Here’s the personal translation that I try now, by His help, to work out into living words, the language of life. He comes to His own, and His own opens the door wide, and holds it wide open, that He may come in all the way, and cleanse, and change, readjust, and then shape over on the shape of His own presence.
But every one must work out his own translation of that; and every one does. And the crowd reads—not this printed version. It reads this other translation, the one nearest, in such big print, the one our lives work out daily. That’s the translation they prefer. And that’s the translation they’re being influenced by, and influenced by tremendously.
He Came to His Own.
In certain circles in England, they tell of a certain physician years ago. He came of a very humble family. His father was a gardener on a gentleman’s estate. And the father died. And the mother wasn’t able to pay her son’s schooling. But a storekeeper in the village liked this little bright boy and sent him to school. And he went on through the higher schooling, became a physician, and began his practice in London. He became skilled, and then famous, and then wealthy.
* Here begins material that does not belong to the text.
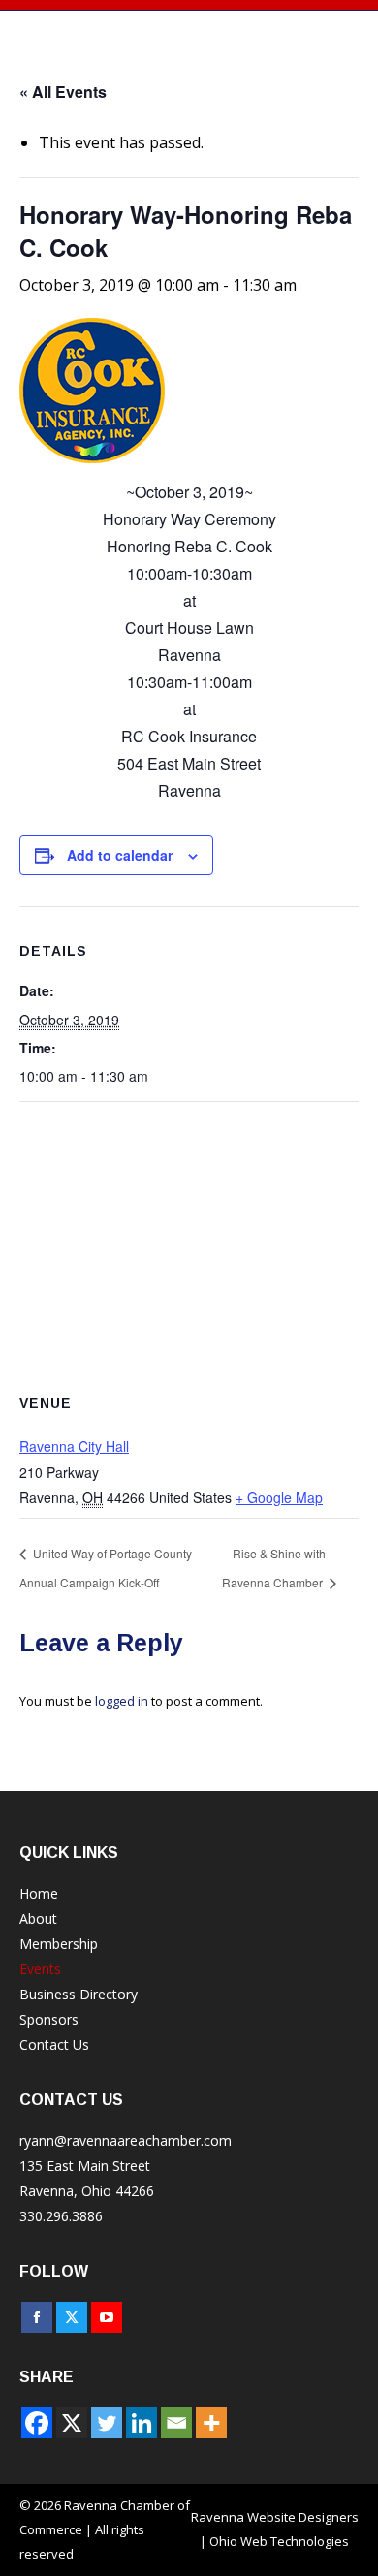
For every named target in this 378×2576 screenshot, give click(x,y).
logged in (121, 1701)
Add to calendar (120, 854)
He remembered his dear old mother, of course. He sent her money, and fabrics for dresses, and wrote her. But for a long time, in the busy absorption of his life, he had not been to see her. And the dear old mother in the little cottage in the country lived in the sweet consciousness that her son was a great physician up in the great London. He was her chief topic of conversation. When the neighbours were in she would always talk of her son, her Laddie, she called him.
“He’s so good to me, my Laddie is. He sends me money. I put it in the bank. He sends me cloth for dresses; it’s quite too good for a plain body like me. And he writes me letters, such good letters, wonderful letters. But he’s so busy up there, that he hasn’t been to see me for a long time now. You know he’s a great doctor now, and he has great skill, and there are so many needing him. And he’s no time at all, even for himself, I expect. But”—she would always finish her talk as they sat over the tea by saying, half to herself, really more to herself than to the little group, with a half-repressed longing sigh, “but, I wish, I just wish I could see my Laddie.”